Entrevistas

Denise Loiane 6ª Colocada no TCU/2009


Para mim, Vicente Paulo, falar sobre a aprovação da Denise é muito fácil, porque eu sei muito bem o quanto ela batalhou por essa conquista.

Quando a conheci, em um dos meus cursos de Direito Constitucional, em Brasília - DF, ela estava apenas iniciando os estudos, com todo o entusiasmo. Depois, vieram as reprovações, alguns momentos em que parou de estudar, mas o bonito é que ela nunca desistiu do sonho: ser servidora do TCU!

Tive a oportunidade, também, de encontrá-la num momento difícil, na véspera do concurso de 2007, quando ela adoeceu. Estava visivelmente abalada, macérrima, foi muito triste vê-la naquele estado, em pleno momento importante de sua preparação, no momento de chegada às provas.

Mas, a sua grande virada começou no concurso da CGU/2008, em que ela, mesmo sem estudar muito, bateu na trave! Pronto, era o que faltava para ela conscientizar-se de que era só estudar mais um pouco que a aprovação do TCU era certa! Nem mesmo a mudança de área praticada pelo Tribunal - mudando todas as vagas de Auditoria Governamental para Auditoria de Obras - foi capaz de abalar o seu pique, a sua determinação.

Pois é, agora, é só alegria! Na festa que o Ponto organizou, em Brasília - DF, para os 128 aprovados no TCU/2009, era impossível encontrar alguém mais feliz, mais vibrante do que a Denise (mais bonita, então, nem pensar!). É a velha máxima: "a alegria da aprovação compensa todas as dificuldades e frustrações vivenciadas durante a preparação; aliás, estas só valorizam ainda mais a aprovação, pois são as dificuldades e frustrações que nos dão a real dimensão da nossa vitória, da superação de obstáculos".

Você, Denise, é um exemplo de superação, de pessoa que mergulha com paixão na busca de realizar um sonho. Fico imaginando quantas pessoas neste país não possuíam as mesmas (ou até mais!) condições de serem aprovadas no TCU/2009 e desistiram, em razão da mudança das vagas para Auditoria de Obras. Quantas? Certamente, foram milhares e milhares. E você, com sua formação em odontologia, foi corajosa, não se curvou diante do obstáculo - e fez bonito!

Essas atitudes me emocionam muito, porque praticamente todas as coisas que eu construí na vida foram na base da pura coragem! Foi assim quando eu, um economista absolutamente desconhecido, resolvi escrever um livro de Direito Tributário para concursos.

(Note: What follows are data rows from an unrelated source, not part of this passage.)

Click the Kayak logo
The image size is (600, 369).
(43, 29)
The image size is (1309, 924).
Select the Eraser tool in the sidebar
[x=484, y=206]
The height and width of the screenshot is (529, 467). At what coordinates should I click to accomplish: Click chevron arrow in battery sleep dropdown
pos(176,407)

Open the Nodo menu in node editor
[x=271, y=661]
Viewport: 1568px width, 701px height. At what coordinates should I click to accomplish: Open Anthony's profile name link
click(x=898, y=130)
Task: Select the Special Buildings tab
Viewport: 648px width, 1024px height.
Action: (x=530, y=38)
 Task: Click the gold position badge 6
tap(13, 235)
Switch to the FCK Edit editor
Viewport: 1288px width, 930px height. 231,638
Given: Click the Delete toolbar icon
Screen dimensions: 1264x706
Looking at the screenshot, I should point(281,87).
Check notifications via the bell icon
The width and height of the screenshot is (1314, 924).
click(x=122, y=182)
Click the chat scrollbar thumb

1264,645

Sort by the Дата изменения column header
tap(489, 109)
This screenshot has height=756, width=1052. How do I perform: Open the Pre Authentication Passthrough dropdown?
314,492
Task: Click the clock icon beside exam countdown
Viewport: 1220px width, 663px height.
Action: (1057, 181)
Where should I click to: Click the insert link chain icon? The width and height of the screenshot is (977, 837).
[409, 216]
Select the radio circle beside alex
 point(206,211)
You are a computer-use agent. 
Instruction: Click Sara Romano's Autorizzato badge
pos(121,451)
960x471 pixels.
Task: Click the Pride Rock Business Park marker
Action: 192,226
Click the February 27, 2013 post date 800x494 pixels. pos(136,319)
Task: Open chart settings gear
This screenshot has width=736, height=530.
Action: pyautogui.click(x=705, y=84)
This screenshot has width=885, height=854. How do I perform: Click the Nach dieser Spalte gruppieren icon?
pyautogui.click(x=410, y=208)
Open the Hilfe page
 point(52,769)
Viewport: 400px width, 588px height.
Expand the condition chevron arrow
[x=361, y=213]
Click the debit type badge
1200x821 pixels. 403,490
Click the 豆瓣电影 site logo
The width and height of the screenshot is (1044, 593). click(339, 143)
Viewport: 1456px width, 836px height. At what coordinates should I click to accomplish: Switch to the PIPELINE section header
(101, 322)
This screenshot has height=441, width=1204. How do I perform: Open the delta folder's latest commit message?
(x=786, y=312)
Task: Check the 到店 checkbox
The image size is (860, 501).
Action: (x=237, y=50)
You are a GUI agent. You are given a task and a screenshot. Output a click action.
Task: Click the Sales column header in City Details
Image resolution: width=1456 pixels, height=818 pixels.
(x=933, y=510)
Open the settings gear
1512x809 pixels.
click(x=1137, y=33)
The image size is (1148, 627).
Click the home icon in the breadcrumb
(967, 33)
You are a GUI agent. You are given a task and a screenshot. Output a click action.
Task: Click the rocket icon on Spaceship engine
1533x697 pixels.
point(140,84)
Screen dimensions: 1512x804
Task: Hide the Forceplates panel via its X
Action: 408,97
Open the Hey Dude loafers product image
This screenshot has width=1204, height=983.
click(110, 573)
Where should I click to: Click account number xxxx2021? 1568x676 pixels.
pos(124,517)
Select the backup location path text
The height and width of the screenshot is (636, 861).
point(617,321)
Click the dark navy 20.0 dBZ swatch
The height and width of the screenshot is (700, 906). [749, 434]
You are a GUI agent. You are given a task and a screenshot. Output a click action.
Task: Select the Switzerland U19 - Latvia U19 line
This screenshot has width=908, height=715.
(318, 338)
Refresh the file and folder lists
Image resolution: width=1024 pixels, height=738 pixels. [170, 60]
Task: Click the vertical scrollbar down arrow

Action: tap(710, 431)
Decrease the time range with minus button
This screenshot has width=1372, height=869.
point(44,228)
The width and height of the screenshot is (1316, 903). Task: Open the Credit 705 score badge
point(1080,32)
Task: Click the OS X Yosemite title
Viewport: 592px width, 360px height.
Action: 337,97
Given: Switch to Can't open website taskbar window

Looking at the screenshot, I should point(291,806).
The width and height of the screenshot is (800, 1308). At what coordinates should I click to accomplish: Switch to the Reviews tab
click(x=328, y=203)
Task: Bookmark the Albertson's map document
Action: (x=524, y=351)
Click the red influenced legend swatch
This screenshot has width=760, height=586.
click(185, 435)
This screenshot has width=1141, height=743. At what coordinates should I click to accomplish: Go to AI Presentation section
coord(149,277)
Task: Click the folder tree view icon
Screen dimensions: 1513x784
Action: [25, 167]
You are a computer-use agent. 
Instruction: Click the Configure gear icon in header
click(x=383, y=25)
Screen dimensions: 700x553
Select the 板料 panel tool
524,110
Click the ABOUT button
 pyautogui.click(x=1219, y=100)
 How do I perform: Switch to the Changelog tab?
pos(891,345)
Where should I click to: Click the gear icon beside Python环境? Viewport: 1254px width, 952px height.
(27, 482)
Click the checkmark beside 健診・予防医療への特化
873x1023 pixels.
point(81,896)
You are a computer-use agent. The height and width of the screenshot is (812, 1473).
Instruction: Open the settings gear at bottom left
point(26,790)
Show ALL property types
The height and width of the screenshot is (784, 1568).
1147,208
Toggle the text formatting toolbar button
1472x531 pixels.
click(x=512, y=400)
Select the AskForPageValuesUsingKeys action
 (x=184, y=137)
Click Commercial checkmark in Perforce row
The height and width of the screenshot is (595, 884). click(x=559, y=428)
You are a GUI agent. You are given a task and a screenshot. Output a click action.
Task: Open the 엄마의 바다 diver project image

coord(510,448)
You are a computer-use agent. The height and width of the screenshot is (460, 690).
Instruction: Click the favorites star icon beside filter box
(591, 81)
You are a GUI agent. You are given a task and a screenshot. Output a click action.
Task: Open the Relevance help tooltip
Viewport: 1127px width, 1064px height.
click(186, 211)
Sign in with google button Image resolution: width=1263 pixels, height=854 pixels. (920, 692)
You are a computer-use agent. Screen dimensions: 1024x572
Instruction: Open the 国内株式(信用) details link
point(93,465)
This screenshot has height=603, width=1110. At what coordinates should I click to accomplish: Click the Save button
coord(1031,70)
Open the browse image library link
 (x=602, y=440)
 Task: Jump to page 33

Em seguida, quando eu mal sabia enviar um email, resolvi abrir um site direcionado para concursos públicos. Nessas ocasiões, sempre me chamaram de maluco! Depois, quando esses sonhos transformam-se em realidade, aparecem os "pequenos" e frustrados de plantão para dizer que "foi pura sorte", "como o Vicente Paulo é sortudo"!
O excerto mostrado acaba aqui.